29. Divide Two Integers(medium)

Given two integers dividend and divisor, divide two integers without using multiplication, division and mod operator.

Return the quotient after dividing dividend by divisor.

The integer division should truncate toward zero.

Example 1:

Input: dividend = 10, divisor = 3
Output: 3
Example 2:

Input: dividend = 7, divisor = -3
Output: -2
Note:

Both dividend and divisor will be 32-bit signed integers.
The divisor will never be 0.
Assume we are dealing with an environment which could only store integers within the 32-bit signed integer range: [−2^31, 2^31 − 1]. For the purpose of this problem, assume that your function returns 2^31 − 1 when the division result overflows.

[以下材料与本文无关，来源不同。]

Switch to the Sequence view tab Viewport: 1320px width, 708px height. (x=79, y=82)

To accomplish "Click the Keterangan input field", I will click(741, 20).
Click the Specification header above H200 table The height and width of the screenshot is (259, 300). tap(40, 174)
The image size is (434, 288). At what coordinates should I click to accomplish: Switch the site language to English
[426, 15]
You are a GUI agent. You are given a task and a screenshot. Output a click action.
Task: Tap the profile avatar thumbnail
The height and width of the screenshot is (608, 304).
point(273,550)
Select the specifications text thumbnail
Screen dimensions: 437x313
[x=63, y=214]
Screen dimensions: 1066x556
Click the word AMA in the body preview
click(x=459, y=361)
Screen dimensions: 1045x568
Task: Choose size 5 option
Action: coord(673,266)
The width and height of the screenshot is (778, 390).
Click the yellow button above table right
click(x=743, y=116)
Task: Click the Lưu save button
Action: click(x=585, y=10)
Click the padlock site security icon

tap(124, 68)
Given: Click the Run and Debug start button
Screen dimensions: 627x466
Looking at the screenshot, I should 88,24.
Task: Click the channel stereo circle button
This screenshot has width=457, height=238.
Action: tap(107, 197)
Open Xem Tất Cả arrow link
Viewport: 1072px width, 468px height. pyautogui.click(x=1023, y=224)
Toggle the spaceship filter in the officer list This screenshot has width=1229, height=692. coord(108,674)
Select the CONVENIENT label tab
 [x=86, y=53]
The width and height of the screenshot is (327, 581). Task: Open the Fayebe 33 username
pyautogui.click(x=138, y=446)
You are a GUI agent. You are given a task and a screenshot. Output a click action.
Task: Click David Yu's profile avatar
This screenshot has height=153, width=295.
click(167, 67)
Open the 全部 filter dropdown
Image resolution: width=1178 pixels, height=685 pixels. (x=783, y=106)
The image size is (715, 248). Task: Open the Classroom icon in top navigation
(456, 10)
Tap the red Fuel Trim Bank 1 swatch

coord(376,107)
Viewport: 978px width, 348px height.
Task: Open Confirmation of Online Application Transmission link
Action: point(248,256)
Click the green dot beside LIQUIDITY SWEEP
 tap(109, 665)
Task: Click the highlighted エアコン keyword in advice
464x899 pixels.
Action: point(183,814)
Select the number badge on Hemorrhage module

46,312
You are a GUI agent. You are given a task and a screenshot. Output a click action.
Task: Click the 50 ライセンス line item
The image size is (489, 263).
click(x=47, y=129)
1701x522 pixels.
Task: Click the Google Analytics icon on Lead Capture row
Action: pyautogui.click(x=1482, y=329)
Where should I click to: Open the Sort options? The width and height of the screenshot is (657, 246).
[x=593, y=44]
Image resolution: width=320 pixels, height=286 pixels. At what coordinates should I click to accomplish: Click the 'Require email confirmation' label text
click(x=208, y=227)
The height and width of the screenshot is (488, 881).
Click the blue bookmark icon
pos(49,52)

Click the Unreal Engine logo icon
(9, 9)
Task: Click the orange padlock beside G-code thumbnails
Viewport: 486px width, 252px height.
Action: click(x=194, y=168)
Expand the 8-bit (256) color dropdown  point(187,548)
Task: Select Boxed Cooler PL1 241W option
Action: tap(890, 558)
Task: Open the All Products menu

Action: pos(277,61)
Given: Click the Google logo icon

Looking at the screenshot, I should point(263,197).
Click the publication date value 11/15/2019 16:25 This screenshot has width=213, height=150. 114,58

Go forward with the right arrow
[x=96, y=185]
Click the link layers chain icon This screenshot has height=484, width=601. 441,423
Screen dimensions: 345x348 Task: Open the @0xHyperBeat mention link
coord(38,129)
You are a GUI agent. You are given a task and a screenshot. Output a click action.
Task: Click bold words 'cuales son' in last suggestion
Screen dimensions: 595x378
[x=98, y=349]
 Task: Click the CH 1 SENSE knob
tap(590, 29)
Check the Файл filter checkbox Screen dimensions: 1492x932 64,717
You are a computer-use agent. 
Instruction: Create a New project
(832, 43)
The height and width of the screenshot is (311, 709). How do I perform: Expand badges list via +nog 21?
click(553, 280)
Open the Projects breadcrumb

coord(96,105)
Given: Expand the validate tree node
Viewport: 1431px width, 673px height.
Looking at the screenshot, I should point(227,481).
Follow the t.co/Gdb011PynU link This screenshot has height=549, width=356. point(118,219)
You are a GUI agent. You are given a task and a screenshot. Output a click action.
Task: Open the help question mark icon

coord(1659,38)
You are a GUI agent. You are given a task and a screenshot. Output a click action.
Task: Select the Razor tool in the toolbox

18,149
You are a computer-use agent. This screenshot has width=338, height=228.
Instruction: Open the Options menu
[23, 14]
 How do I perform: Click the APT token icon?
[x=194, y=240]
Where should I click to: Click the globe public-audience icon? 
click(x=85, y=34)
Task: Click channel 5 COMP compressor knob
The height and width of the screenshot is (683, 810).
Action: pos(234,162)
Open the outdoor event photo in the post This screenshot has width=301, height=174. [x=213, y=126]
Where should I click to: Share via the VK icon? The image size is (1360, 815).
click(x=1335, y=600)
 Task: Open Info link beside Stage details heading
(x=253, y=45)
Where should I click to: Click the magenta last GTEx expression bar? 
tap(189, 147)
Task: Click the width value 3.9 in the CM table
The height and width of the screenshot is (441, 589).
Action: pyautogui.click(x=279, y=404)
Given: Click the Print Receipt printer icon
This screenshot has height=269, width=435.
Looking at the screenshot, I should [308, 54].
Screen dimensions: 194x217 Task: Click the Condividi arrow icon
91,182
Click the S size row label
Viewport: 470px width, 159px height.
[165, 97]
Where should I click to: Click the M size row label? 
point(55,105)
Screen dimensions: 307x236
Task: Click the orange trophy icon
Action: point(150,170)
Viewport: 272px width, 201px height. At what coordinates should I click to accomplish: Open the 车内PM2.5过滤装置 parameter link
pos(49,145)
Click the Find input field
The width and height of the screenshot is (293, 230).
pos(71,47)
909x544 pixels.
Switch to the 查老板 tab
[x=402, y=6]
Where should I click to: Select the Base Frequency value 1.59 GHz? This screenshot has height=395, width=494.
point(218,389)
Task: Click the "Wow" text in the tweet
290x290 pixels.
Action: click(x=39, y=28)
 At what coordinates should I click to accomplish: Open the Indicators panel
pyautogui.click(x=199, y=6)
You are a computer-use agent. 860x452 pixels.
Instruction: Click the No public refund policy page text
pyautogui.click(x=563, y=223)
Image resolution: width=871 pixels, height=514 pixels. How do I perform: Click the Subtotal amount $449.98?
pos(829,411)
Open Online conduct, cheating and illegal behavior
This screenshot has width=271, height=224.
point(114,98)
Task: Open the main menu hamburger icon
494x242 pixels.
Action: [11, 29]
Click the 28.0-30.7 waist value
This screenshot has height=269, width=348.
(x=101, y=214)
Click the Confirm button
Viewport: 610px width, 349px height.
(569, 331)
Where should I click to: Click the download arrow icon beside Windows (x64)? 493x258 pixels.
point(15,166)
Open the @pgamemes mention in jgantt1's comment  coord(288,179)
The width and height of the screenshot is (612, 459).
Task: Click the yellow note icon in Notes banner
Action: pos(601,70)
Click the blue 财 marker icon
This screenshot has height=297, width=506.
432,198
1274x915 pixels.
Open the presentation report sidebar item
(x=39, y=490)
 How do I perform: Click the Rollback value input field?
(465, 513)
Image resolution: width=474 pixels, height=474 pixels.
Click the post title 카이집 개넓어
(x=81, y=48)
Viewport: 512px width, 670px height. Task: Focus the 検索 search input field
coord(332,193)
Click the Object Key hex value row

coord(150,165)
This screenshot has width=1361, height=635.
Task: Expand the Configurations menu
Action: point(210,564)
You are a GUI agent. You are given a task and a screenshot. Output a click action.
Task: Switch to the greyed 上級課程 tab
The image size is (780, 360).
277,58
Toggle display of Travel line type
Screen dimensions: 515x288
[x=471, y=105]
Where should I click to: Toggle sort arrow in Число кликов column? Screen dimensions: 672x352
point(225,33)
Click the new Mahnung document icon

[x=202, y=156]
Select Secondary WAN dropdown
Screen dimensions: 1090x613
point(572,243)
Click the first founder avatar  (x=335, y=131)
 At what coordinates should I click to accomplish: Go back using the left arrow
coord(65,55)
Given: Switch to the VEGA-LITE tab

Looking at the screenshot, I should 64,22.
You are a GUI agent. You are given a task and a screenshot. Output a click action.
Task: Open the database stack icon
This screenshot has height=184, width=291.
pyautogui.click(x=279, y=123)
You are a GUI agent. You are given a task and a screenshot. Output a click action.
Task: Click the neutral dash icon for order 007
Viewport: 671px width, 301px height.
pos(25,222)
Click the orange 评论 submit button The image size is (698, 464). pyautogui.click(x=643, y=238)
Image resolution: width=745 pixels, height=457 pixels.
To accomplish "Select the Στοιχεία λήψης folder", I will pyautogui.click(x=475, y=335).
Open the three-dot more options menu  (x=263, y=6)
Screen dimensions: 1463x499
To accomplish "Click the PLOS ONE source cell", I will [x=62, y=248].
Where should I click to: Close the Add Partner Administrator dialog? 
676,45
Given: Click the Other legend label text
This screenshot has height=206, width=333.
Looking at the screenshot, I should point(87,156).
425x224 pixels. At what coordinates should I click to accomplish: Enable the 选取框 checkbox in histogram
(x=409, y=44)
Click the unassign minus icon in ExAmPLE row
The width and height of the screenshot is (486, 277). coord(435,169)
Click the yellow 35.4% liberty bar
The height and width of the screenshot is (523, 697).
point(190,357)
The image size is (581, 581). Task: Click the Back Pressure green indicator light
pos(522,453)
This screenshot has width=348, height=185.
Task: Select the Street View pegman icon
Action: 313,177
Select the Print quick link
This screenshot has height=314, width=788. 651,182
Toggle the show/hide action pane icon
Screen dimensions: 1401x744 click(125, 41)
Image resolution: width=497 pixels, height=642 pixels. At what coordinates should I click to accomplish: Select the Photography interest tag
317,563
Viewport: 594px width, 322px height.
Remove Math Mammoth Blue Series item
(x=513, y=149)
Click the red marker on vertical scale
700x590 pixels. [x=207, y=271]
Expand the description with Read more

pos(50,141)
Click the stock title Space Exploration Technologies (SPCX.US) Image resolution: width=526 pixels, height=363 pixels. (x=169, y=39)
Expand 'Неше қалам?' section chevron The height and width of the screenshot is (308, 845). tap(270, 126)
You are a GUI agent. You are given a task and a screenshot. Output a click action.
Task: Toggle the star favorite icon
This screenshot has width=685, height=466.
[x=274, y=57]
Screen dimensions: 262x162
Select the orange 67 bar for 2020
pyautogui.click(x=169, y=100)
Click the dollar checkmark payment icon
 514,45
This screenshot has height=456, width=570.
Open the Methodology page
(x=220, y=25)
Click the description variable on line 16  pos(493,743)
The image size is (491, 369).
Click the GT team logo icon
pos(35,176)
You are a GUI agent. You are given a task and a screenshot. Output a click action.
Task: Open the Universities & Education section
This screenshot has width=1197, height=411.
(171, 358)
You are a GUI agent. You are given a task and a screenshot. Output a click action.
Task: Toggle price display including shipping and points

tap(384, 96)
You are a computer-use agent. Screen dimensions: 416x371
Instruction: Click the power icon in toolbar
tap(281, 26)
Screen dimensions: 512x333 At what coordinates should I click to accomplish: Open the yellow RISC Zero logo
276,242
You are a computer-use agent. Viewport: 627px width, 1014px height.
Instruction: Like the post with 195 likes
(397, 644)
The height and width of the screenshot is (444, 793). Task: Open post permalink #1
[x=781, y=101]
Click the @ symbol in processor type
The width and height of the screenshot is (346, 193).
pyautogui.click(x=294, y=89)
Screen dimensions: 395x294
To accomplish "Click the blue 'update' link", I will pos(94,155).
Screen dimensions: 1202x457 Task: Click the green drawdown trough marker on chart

分析：求两个数相除的商，题目要求不能使用乘法，除法和模运算。
容易想到此题可以用被除数不断去减除数，能够减多少次，商就为几。
但是这样的做法效率太低，可以不断的把除数扩大两倍然后相减，减少做减法的次数。使用移位扩大两倍效率更高。
设减的次数为p，如果被除数比除数的2倍还大的话，则把p左移一位，除数左移一位，不断把除数乘以2，直到不够减为止。这个循环减去了p次除数，商res += p，被除数要减掉t ，继续看被除数是否大于除数，如果大于，则还能继续减。

Java语言：

    public int divide(int dividend, int divisor) {
        if (divisor == 0 || (dividend == Integer.MIN_VALUE && divisor == -1)) {
            return Integer.MAX_VALUE;
        }
        int sign = (dividend < 0) ^ (divisor < 0) ? -1 : 1;
        long divid = Math.abs((long) dividend), divis = Math.abs((long) divisor), res = 0;
        if (divis == 1) {
            return sign == 1 ? (int) divid : (int) -divid;
        }
        while (divid >= divis) {
            long t = divis, p = 1;
            while (divid >= (t << 1)) {
                t = t << 1;
                p = p << 1;
            }
            res += p;
            divid -= t;
        }
        return sign == 1 ? (int) res : (int) -res;
    }